Ainsi, la densité en soi est vertueuse mais elle nécessite une réflexion supplémentaire de l’architecte ou de l’urbaniste. De prôner la densité urbaine sans se livrer à une réflexion complète sur les modalités de son implantation mène effectivement souvent à des projets médiocres contre lesquels le milieu local a tout à fait raison de se soulever. Les professionnels semblent aussi souvent oublier qu’il est possible d’obtenir une densité SUPÉRIEURE par un projet à échelle humaine (de hauteur réduite) que par un projet haut et imposant car le premier permet une utilisation plus intelligente du sol et tend à créer des espaces résiduels et semi-publics plus agréables, qui favorisent davantage l’esprit de communauté. Tirons ici un parallèle avec notre dernier article, texture et granularité, dans lequel nous traitions des paramètres historiques de la densité à la montréalaise, et des raisons pour lesquelles les quartiers traditionnels de la métropole tendent souvent à être parmi les plus denses et ce, sans surhauteur et volume excessif.

Pourquoi alors la densité s’exprime-t-elle souvent par des projets de vanité plutôt que par des projets humains et agréables? Une partie de la réponse se trouve probablement dans la façon dont nous “codons” nos villes: au Québec, les municipalités ont le pouvoir d’inclure dans leur réglementation d’urbanisme des paramètres liés à la densité, mais la loi ne donne aucune indication sur la forme que devraient prendre ces obligations (logement à l’hectare? Coefficient d’occupation du sol? Emprise au sol?). D’ajouter des critères qualitatifs à des mesures quantitatives de la densité et ce, à même la règlementation en urbanisme, permettrait de traduire les bienfaits de la densité en des formes urbaines plus appropriables par le citoyen et faciliterait le discours civique sur les villes que nous voulons construire.

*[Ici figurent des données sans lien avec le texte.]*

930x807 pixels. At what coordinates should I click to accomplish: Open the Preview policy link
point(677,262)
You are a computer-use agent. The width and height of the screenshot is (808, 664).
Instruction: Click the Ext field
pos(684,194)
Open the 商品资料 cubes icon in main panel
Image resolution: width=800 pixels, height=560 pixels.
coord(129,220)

Dans un contexte d’urgence climatique et sociale, une meilleure densité est possible et nécessaire. Il est possible de créer des milieux plus denses ET mieux adaptés aux besoins et aux aspirations de leurs éventuels occupants. Il faut cependant s’attendre à ce que tout changement important de densité dans un quartier déjà construit entraîne son lot de préoccupations auprès de la population concernée. Ces réclamations sont normales et ne devraient aucunement être diabolisées ou classées uniformément comme du NIMBYsme. La démonstration de l’apport d’un projet à la collectivité devrait toujours imbiber le processus de réflexion de l’architecte et de l’urbaniste et il leur revient de prouver que la densité doit faire partie de la solution, un projet à la fois.